Weight loss strategies including many dietary interventions are often unsuccessful in the medium and the long term. One explanation for this is the phenomenon of adaptive thermogenesis. This occurs by promoting optimization of energy reserves while preserving protein pools via reduction in basal metabolism, decrease in secretion of anabolic factors (e.g., insulin) and increase in catabolic hormones (e.g., adrenaline and glucagon) [
3]. Along with protein loss, weight loss also occurs; initially at a higher rate (~1kg/day) which then decreases (~0.7 kg/day by 24 h, 0.5 kg/day by day 6 and 0.3 kg/day from day 21 onwards) [
33]. Importantly, the few small studies of energy expenditure in the context of Ramadan fast have found no evidence of a metabolic adaptation [
24]. This finding needs to be investigated in larger studies and if confirmed, may have important implications on Ramadan and IF as potential weight loss strategies. Admittedly, overcompensation with an increase in energy intake at the evening meal is common practice in observers of the Ramadan fast [
31]. Although the increased appetite at the end of the fasting day [
49] is the main drive for this phenomenon, this is in many ways voluntary. With appropriate education and a shift in food choices it may be possible to limit this increase in intake of energy dense food and make the prospect of weight loss with the Ramadan fast more realistic.

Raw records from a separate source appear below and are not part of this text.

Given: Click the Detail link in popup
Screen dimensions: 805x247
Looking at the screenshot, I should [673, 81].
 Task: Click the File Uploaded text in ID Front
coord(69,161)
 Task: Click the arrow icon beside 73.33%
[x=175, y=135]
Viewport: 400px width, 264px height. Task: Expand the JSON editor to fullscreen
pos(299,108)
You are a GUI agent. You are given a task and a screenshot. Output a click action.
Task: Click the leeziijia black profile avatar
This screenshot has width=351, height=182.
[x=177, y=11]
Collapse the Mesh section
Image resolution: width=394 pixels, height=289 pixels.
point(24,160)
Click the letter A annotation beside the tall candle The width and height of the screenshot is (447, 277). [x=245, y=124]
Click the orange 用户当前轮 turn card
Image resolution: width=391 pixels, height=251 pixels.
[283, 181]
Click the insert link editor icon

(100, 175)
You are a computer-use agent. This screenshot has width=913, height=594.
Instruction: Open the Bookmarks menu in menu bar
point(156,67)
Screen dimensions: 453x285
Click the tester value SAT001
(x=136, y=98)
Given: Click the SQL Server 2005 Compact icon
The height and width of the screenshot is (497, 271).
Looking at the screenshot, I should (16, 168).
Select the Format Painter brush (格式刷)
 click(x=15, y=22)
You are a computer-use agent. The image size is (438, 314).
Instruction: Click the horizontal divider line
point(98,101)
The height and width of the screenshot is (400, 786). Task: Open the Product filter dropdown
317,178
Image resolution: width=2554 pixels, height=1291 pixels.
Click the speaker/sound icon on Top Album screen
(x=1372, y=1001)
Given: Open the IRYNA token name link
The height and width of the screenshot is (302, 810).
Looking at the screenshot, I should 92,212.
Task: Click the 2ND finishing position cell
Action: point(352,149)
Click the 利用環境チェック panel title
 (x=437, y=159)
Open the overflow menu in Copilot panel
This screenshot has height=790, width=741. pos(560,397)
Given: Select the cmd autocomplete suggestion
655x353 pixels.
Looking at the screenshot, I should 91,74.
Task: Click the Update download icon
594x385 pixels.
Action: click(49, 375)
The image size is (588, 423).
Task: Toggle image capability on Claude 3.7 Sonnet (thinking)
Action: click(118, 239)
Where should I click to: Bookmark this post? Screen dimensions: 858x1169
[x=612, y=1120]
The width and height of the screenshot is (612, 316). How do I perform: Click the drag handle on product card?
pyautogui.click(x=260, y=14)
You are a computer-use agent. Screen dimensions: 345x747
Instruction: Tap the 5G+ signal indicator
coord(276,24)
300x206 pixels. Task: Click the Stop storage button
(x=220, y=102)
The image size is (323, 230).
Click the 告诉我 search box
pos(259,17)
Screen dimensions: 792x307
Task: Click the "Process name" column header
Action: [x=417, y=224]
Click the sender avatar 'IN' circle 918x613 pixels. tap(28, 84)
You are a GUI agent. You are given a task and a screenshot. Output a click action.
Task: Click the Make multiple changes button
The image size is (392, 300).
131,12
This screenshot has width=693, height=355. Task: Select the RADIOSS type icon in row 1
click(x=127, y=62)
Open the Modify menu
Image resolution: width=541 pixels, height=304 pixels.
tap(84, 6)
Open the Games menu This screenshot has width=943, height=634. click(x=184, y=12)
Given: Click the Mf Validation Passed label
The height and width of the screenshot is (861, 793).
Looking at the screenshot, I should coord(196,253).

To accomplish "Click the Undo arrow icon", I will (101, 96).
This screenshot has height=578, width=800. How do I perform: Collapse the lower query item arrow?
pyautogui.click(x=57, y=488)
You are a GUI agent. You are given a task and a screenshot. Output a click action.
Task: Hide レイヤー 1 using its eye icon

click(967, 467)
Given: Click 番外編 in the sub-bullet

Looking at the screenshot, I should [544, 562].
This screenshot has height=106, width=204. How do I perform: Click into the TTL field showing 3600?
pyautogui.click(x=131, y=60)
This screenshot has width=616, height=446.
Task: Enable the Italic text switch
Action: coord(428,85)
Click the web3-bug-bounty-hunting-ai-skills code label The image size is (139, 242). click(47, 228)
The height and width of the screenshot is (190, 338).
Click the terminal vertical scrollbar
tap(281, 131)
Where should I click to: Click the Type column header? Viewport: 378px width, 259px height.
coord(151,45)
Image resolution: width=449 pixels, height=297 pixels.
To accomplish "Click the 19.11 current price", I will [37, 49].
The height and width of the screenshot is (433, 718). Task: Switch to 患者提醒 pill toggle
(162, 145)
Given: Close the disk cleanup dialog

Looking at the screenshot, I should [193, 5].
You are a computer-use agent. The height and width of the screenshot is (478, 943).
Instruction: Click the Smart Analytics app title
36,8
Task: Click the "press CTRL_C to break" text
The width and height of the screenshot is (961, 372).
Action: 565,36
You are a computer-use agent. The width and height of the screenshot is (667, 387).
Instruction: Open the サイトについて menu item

Aside from weight changes, Ramadan fasting induces a plethora of physiological and metabolic alterations. The impact of Ramadan on sleep alone includes decreased total sleep time, delayed sleep, decreased sleep period time (decreased REM sleep duration, decreased proportion of REM sleep) and increased proportion of non-REM sleep [
13]; also reported with high inter-individual variation.
An important issue on interpretation of Ramadan studies is the potential hypohydration that would be expected towards the end of the Ramadan fasting day. A study investigating the effects of prolonged fasting and fluid deprivation reported a loss of body weight of around 1.5 kg in individuals fasting between 10 pm and 4 pm the next day; the weight loss was presumed to be due to loss of body water [
39]. Fluid homeostasis during Ramadan fast has been investigated in several studies and has been reviewed elsewhere [
58]. Water turnover has been shown to increase during Ramadan fast with concomitant increases in indicators of body hydration including haematocrit, serum urea and creatinine and urine osmolality. However, total body water appears to be conserved and aside from potentially contributing to weight loss that might be observed in Ramadan, no detrimental effects on health have been directly attributed to negative water balance and hypohydration at the levels experienced during Ramadan [
58]. Furthermore, hypohydration has been shown to have no significant effect on RMR and blood glucose in healthy subjects [
59].
Studies of Ramadan fasting in general need to be interpreted carefully and with consideration for certain factors such as the timing of previous meal, methodological differences and also hydration status. An important and relevant factor in studies of Ramadan fasting is the duration of the fast, and hence geographical location; the impact tends to be most marked in countries at higher altitudes and with more daylight hours [
60]. Fasting hours also include the seasonal changes whereby fasting Ramadan during winter months for instance would have physiologically different effects when compared to fasting Ramadan during summer months. Although the literature specifically pertaining to energy expenditure changes during Ramadan is steadily mounting, it is currently small in number. Therefore, future studies need to address these variables to tackle the inter-variability issues that continually arises in the current literature.
In conclusion, although the metabolic consequences of Ramadan fast are complex, there is potential for using this month as a weight reduction model provided the fasting is carried out mindfully; balancing food type, quantity and levels of physical activity. Pre-Ramadan planning (nutrition plans, medication and health checks) is necessary; more so for individuals with chronic conditions such as diabetes who need specialist advice should Ramadan fast be deemed suitable in the first place. The long-term effects are thus of interest and studies are necessary for elucidation.